Young Jack is a one-in-388 million global super hero
FEBRUARY 28th is Rare Disease day. This is a day for our rare community to celebrate their uniqueness and raise awareness of conditions most people have never heard of.
RARE Ireland is a network for rare families in Ireland. Established in March 2017 by two mothers of daughters with rare conditions it remains Ireland’s only support network for families living with rare disease.
It was set up to improve the quality of life for families living with rare conditions, to connect families and to bridge the gap between diagnosis and receiving a genetics appointment.
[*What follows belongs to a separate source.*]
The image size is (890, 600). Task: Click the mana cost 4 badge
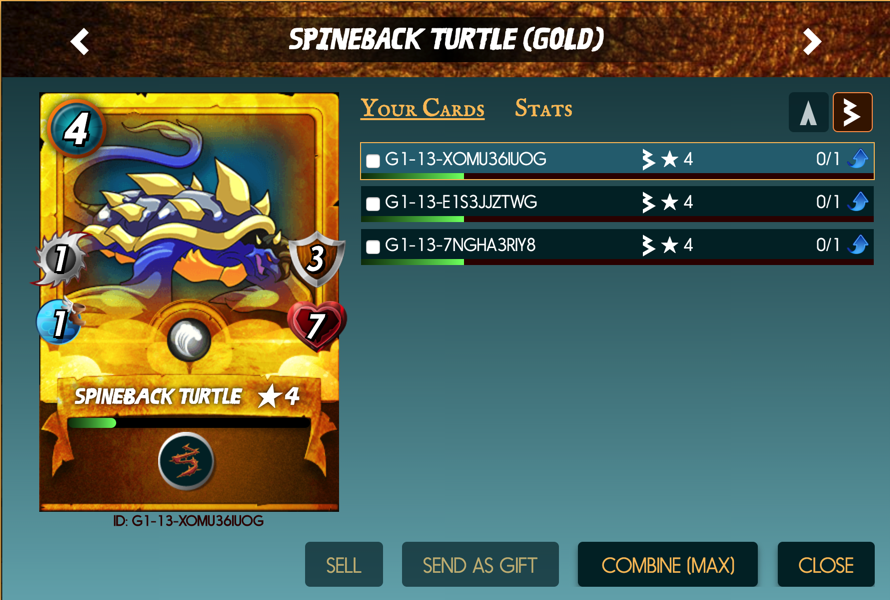(x=77, y=129)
Ireland has one of the worst genetic services in Europe and parents often wait up to two years after receiving a diagnosis for their child to be given adequate information on how this condition is likely to impact their child. The support of RARE Ireland and its members makes this part of the journey less isolating for families.
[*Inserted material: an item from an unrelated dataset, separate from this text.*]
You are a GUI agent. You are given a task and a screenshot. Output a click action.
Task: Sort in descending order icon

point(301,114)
It’s an invaluable service to many members and a lifeline to those struggling with their diagnosis. RARE Ireland regularly advocates on behalf of their member, sharing their stories and helping to spread the word about many rare conditions and the beautiful faces behind them.
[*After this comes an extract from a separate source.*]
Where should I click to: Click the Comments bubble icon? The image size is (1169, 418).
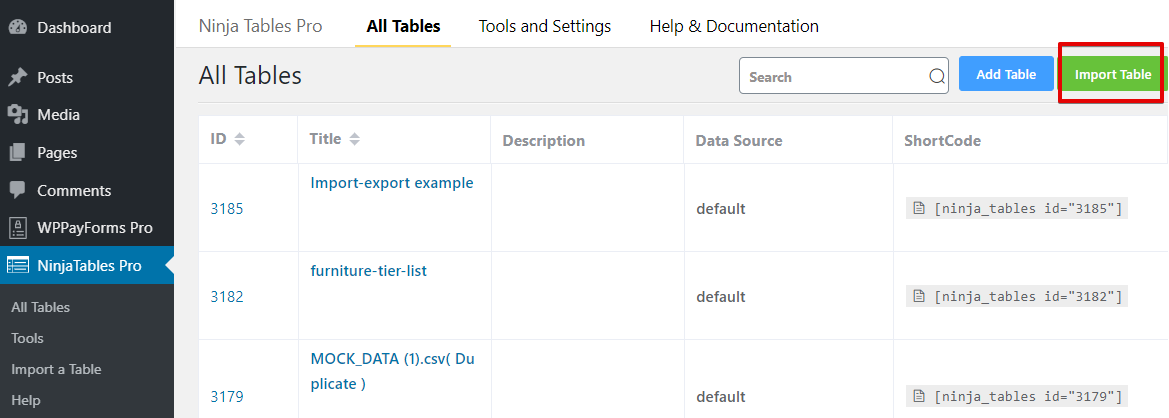(17, 190)
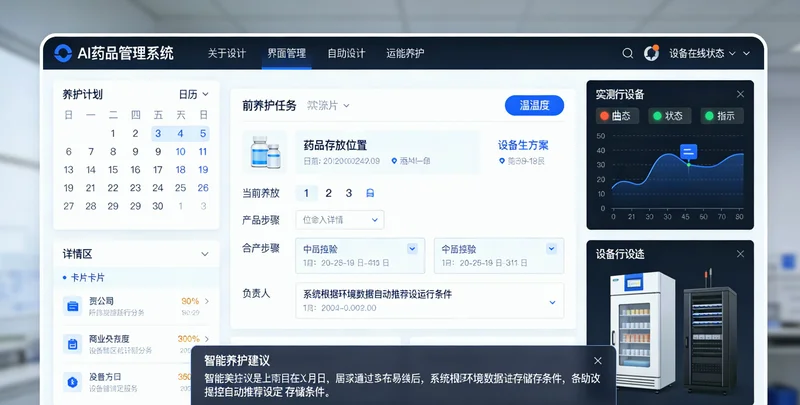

Jack O’Shea is a 13 year old boy who loves music, especially Nathan Carter and has been to many of his concerts. Jack lights up any room he walks into no matter where he is and always has a smile on his face.
Jack’s parents are Michelle and Sean O’Shea from Nadd and he has one brother, Darren. His mother Michelle is from Mallow.
Jack has a rare syndrome called IMAGe syndrome pole 1 mutation! There are only 20 people known in the world so far with this mutation.
The breakdown of the disease reads: I - intrauterine growth restriction, M - metaphyseal dysplasia, A - adrenal hypophysia congenita, G - genital abnormalities while E - stands for nothing so that’s why it’s small in the spelling.
Jack might be a 13 year old boy but is the size of a typical six year old. He has intellectual delay, oral adversity so he eats no solids and only drinks a special formula milk and water, and sometimes juice.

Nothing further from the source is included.